Monday, 18 December 2023

Assessment of trends in cobalt mining and processing in relation to mineralogy

The long-term availability of mineral resources is crucial for sustaining human society, technology and economic activity, a need that is growing to enable the energy transition and this is particularly true for byproduct metals. 

In the special case of cobalt, despite its significance for key technologies supporting the energy transition (batteries, permanent magnets), the decision to mine cobalt alongside nickel or copper depends on the extraction costs and the revenues coming from the main metal, while extracting cobalt as a by-product hinges on the cost of producing a sellable concentrate and its market price. This often results in variable and relatively low recovery rates for cobalt compared to the main commodity. 

It has long been  recognized that ore mineralogy and mineralogical deportment play a key role in defining by-product recoverability. Classical reporting schemes for cobalt resources often fail to capture this information and it is therefore useful to estimate the so-called “recoverable resource” for by-product metals such as cobalt, i.e., the amount of the mineral resources that could, if desired, be extracted and put into use over the near future. 

In his keynote lecture at Process Mineralogy '24 Dr. Quentin Dehaine will present detailed data sets which have been compiled on global cobalt production statistics by mine/operation and reported cobalt mineral resources by projects, deposit type, and ore types, as well as cobalt mineralogy and deportment in Finnish deposits. This information allows for a comprehensive assessment of recent trends in cobalt mining in relation to cobalt mineralogy and processing technology. Combining this with cobalt mineral resources and mineralogical information allows for the assessment of recoverable cobalt resources, as well as mineral-based national resource estimates, as he will show for Finland. Ultimately this can be used to define roadmaps to support the development of new projects, but also to compare different scenarios for joint downstream refining activities.

Quentin Dehaine is a senior researcher at the Geological Survey of Finland where he has been leading several national and EU research and innovation projects on ore geology, mineral processing, traceability and geometallurgy of battery minerals (cobalt, lithium) and critical raw materials such as rare earths elements.

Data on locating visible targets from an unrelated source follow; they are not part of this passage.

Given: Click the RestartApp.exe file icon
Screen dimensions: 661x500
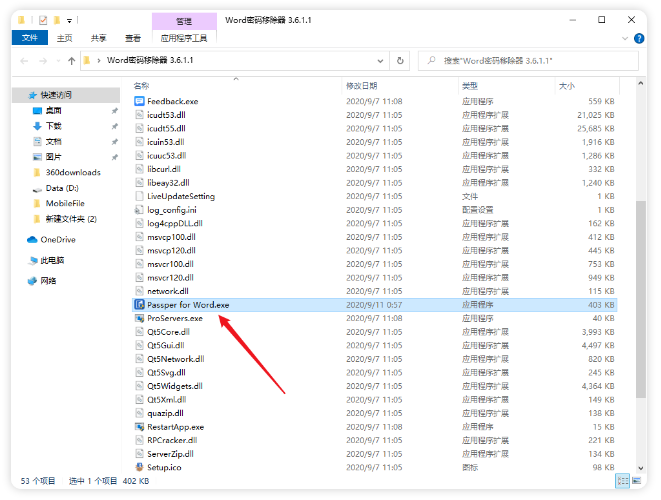Looking at the screenshot, I should [139, 426].
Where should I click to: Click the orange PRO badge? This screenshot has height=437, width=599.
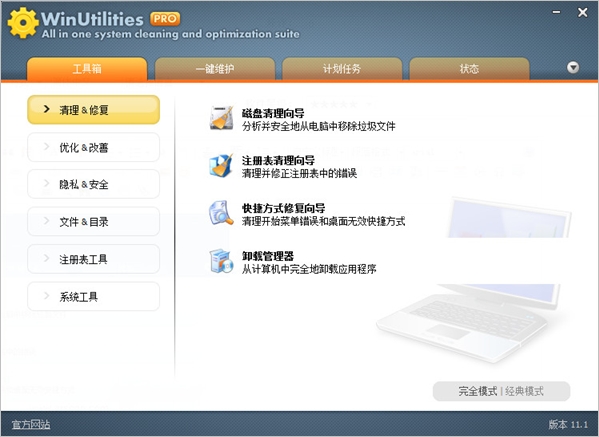point(165,19)
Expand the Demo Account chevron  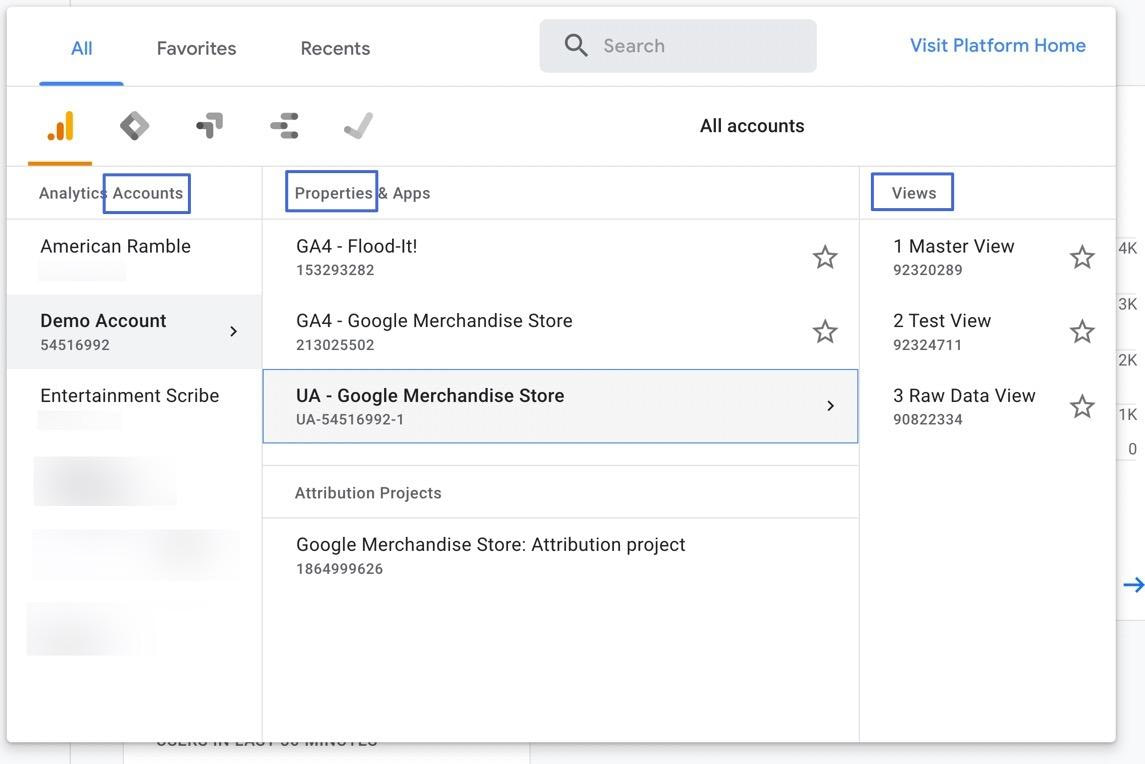point(233,330)

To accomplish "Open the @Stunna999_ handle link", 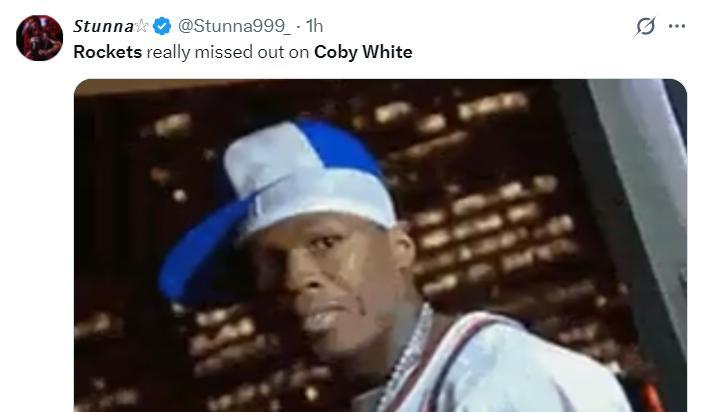I will (x=234, y=26).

After completing his PhD at the University of Lorraine, France, he was a postdoc researcher at the Camborne School of Mines, working on the geometallurgy of cobalt from the Democratic Republic of Congo. In 2019, Quentin joined the Geological Survey of Finland with the objective of developing innovative integrated approaches to support mine value chain optimisation, responsible sourcing, reducing technical risk, maximising resource efficiency and minimising environmental impacts. Quentin is also the officer for Scandinavia within the International Union of Geological Sciences Initiative on Forensic Geology.